Wilson was joined on stage by costars Thomas Dekker, Page Kennedy, Kristoffer Polaha, Genevieve Angelson, Dennis Haysbert and executive producer and creator Hart Hanson and coexecutive producer Kevin Hooks.

“It’s asking a good deal of an audience,” said Wilson, who also serves as producer on the series. “But I think it’s a really interesting journey.”

Backstrom’s coworkers also have to look past his faults.

“He is so unlikeable that it’s such a great tangible obstacle,” said Angelson, who plays Det. Nicole Gravely, adding that Backstrom “makes my life so difficult as a character but makes my life so exciting as an actor.”

There's an underlying theme to Hanson's Backstrom, said Polaha, who is Sgt. Peter Niedermayer on the series.

“With Backstrom, what Hart did is you have this really philosophical kind of TV show that’s asking what it means to be a human being,” said Polaha.

Backstrom, which is based on a series of books by Swedish author Leif G.W. Persson, bows on Fox Jan. 22.

Other highlights from the panel included:

—Hanson said the primary change he made from the Swedish books was to make Backstrom good at his job. In the books, Hanson said Backstrom didn't have any redeeming qualities.

__________________________________________________

Exercise prompt: According to the Backstrom passage, who joined Wilson on stage? List every one of them. Rely solely on the Backstrom passage for what comes next.

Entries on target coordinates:
__________________________________________________

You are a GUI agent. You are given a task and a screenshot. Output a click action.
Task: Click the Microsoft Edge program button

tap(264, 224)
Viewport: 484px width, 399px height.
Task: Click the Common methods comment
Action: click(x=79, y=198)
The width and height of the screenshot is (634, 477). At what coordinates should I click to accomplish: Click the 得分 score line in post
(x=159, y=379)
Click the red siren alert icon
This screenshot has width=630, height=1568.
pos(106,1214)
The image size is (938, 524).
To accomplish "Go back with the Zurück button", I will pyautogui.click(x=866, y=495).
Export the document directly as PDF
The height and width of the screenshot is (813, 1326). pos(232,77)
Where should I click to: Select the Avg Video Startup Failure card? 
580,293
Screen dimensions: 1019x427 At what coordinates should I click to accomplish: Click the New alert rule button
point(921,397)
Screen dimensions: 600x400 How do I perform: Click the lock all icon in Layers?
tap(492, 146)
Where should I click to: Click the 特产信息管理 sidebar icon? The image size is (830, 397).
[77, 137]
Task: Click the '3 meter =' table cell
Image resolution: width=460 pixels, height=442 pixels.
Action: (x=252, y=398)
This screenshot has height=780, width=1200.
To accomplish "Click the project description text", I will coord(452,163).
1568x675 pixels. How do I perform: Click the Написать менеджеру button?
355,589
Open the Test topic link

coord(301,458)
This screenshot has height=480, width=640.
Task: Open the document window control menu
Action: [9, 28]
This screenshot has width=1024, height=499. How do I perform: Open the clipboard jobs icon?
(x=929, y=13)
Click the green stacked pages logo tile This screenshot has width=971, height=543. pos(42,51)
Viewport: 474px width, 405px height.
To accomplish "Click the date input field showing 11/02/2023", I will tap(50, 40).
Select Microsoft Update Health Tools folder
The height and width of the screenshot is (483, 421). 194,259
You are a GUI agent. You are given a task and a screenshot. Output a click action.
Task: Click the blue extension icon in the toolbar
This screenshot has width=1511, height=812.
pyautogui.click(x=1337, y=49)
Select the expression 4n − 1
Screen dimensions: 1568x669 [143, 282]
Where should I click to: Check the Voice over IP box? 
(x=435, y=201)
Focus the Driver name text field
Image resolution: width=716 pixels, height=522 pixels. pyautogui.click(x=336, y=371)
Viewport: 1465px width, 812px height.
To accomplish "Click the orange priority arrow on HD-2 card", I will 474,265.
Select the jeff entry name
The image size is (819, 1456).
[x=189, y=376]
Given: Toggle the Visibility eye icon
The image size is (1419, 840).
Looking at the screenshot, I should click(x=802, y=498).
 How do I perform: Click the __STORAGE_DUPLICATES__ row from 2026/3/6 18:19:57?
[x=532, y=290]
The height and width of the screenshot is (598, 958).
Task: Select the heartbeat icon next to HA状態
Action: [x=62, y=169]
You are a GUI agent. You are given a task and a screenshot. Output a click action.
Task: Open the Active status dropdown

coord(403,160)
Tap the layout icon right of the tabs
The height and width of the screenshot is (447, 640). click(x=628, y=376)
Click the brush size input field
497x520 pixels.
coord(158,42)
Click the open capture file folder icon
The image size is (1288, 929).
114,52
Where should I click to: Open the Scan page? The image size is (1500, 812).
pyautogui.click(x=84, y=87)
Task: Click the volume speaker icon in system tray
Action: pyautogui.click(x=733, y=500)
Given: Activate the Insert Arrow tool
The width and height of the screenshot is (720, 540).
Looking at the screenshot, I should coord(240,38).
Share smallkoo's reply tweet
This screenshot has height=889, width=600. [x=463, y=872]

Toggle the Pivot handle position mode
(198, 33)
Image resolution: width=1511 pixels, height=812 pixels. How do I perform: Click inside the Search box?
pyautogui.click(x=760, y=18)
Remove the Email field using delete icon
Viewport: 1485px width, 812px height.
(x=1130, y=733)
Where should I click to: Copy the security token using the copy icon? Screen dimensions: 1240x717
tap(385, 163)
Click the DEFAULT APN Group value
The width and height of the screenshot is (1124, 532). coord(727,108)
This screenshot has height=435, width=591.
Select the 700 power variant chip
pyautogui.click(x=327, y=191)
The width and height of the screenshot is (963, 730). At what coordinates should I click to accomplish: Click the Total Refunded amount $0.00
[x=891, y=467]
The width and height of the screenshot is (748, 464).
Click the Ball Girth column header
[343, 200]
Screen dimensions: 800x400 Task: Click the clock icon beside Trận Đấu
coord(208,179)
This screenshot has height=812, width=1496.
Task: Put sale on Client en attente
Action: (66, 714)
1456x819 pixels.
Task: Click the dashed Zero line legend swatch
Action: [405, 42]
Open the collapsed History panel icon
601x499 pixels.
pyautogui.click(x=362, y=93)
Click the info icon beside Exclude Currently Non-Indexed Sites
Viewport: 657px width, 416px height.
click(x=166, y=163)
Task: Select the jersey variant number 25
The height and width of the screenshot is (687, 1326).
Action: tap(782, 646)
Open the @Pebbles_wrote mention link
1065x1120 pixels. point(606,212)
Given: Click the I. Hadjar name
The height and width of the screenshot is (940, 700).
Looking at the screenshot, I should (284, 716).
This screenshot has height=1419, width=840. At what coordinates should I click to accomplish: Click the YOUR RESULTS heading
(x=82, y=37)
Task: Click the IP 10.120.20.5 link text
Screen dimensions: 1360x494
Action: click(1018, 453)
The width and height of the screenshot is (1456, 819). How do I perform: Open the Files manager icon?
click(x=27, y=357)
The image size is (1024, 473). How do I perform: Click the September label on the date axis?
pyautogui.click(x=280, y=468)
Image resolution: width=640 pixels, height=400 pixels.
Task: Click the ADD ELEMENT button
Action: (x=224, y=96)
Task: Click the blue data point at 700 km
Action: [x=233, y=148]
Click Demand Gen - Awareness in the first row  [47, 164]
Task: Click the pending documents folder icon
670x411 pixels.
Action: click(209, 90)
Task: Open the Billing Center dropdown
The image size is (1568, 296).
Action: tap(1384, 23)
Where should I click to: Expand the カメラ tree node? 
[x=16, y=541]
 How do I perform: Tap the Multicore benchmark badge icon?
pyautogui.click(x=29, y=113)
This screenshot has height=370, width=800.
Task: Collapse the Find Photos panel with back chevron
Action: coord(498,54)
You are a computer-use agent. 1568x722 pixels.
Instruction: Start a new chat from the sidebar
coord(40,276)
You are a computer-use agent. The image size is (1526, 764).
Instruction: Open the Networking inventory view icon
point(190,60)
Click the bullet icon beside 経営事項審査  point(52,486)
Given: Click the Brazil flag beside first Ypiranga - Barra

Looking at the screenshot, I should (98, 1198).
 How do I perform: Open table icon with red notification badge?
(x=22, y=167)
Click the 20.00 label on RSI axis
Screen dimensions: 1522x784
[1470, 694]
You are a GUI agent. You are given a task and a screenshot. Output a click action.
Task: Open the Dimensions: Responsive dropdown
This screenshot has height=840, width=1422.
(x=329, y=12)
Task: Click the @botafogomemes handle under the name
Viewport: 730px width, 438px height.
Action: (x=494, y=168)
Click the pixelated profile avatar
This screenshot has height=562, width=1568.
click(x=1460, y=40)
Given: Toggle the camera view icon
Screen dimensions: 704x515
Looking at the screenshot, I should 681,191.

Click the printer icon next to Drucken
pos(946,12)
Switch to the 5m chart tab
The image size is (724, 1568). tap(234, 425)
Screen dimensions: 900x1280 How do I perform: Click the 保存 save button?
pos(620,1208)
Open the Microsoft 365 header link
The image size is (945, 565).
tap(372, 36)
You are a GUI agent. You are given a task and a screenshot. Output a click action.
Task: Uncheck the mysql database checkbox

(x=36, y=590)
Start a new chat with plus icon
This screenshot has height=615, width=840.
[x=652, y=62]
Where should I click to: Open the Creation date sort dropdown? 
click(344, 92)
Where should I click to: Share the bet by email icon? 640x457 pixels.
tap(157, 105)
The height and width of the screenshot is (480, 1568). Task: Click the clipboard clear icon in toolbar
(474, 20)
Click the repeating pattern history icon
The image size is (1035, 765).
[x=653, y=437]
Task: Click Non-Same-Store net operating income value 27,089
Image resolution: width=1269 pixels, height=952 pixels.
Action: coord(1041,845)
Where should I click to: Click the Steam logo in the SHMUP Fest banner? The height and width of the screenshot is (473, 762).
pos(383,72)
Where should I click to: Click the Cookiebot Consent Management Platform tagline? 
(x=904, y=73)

__________________________________________________

Reply to the exercise: Thomas Dekker, Page Kennedy, Kristoffer Polaha, Genevieve Angelson, Dennis Haysbert, Hart Hanson, Kevin Hooks